Marc Tyler Nobleman, author of Boys of Steel: The Creators of Superman and an upcoming book on writer Bill Finger, has generously shared some of his notes on the question of who created the original Robin, the Boy Wonder.
Jerry Robinson, who was working as an artist for Bob Kane, has often credited Finger for the idea of giving Batman a sidekick while providing strong evidence that he himself came up with the character’s name and look. For example, here’s an extract from Gary Groth’s interview with Robinson in The Comics Journal, #271, as supplied by Marc:
GROTH: I assume you’ve read Gerry Jones’ new history of comics, Men of Tomorrow. There’s a little contradiction I wanted you to clarify between what you’ve said previously about who created Robin and how Jones related it. Jones wrote, “When Bill Finger felt Batman could use a sidekick to talk to, he and Robinson created Robin, the Boy Wonder.” Now, you contradict that in an interview that you did with Comics Interview when the interviewer asks you, “What about Robin? You were responsible for his creation” and you reply, “No, no. I was not. I can’t take credit for that. As I reconstructed it and Bill confirmed my recollection, Bob and Bill had the idea of having a kid and discussed that idea before I arrived.”
ROBINSON: Right. That’s basically true. Gerry I think was very accurate in his interviews. He interviewed me extensively for the book. I think he did a very fine job. In any event, yeah, more accurately, adding a kid was under discussion. I’m sure it was Bill’s idea for adding a boy. That I would attribute to Bill without question. When I came in they were already discussing possible names. So I joined the discussion of the creation. There was nothing on paper yet, nothing but the idea of adding a sidekick. And I know that was Bill’s idea to add a sidekick, from the discussion that ensued. The impetus came from Bill’s wanting to extend the parameters of the story potential and of the drama. He saw that adding a sidekick would enhance the drama. Also, it enlarged the readership identification. The younger kids could then identify with Robin, which they couldn’t with Batman, and the older ones with Batman. It extended the appeal on a lot of levels.
Robinson said similar things in
Alter Ego, #39, and elsewhere. However, this interview also makes clear that Robinson was
not present when Finger presented the “idea for adding a boy”; rather, he inferred that Finger deserved the credit.
It’s notable, however, that Bill Finger himself didn’t lay claim to Robin even as he took credit for originating other parts of the Batman mythos. In 1965 he told
The New Yorker that the “group” created Robin to be Batman’s Watson.
Bob Kane, of course, claimed the credit for himself.
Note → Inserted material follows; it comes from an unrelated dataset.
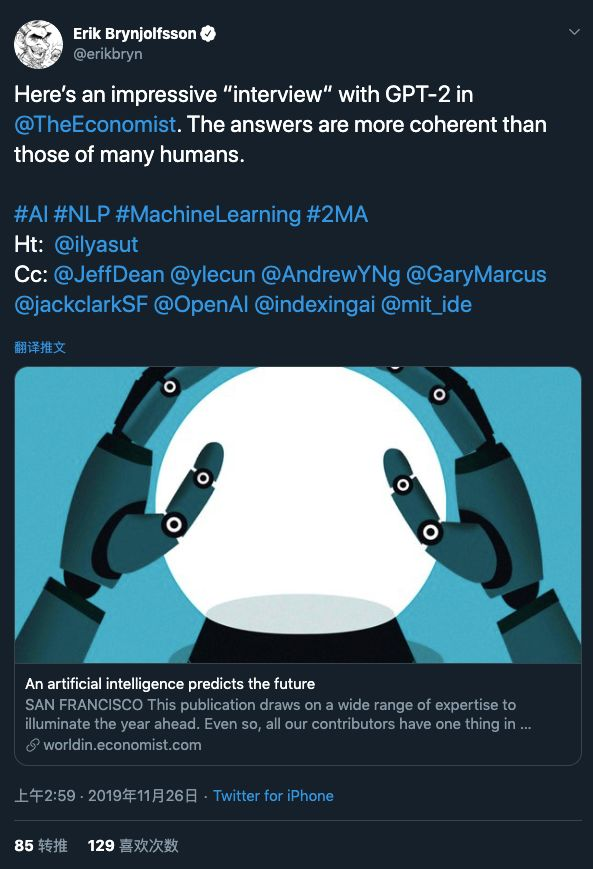Image resolution: width=593 pixels, height=869 pixels.
Task: Click the 翻译推文 translate tweet link
Action: pyautogui.click(x=40, y=347)
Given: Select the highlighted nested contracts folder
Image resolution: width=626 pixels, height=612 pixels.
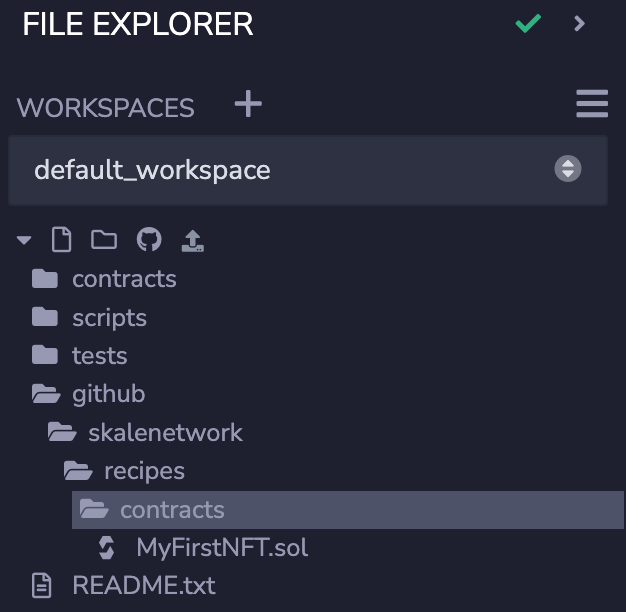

I think this investigation may be so complicated because Robin was created in stages. The character is the combination of three ideas:
It’s clear that the last stage was mostly Robinson’s creation, with a bit of help from Finger. It also appears likely that Finger was already pushing to add a companion for Batman, which would make his scripting easier.
But who had the idea to make that companion a teenager? My theory remains that someone in the DC office pressed Kane to increase the “kid appeal” of the stories he was supplying. As I wrote
back here, at the start of 1940 Fawcett reportedly had a poll showing that boys comprised the biggest set of comic-book readers, and the company created
Captain Marvel as a response.
Robin’s arrived at the same time as new
Detective Comics chief editor
Whitney Ellsworth. He
bumped the story announced for
Detective, #38, in favor of introducing the Sensational Character Find of 1940. Shortly after that,
Ellsworth demanded that Batman stop using guns and other lethal means because those weren’t appropriate for children’s entertainment. So Ellsworth definitely pushed the “kid appeal” message, and liked Robin’s potential.
So here’s a scenario to consider. In early 1940 Ellsworth told Kane that he’d be taking over
Detective and that the Batman stories needed to offer even more for boys. Kane brought that message back to his apartment/office as his own idea—at the time, he was the only link between the publisher and his team.
Finger saw how this suggestion offered a solution to a problem he’d been wrestling with: the lack of a “Watson.” Finger and Kane had thus agreed to add a kid sidekick when Robinson came into the conversation. Robinson finished developing the character with Finger’s help.
Each man could thus claim to have come up with basic ideas for Robin—or, in Kane’s case, perhaps to have adopted that idea as his own. It’s consistent with what we know of their personalities for Kane to maximize his claims, Finger to be scrupulously minimal, and Robinson to take the side of the underdog. But the character was a joint creation, driven by a combination of commercial pressure, storytelling needs, and artistic choices.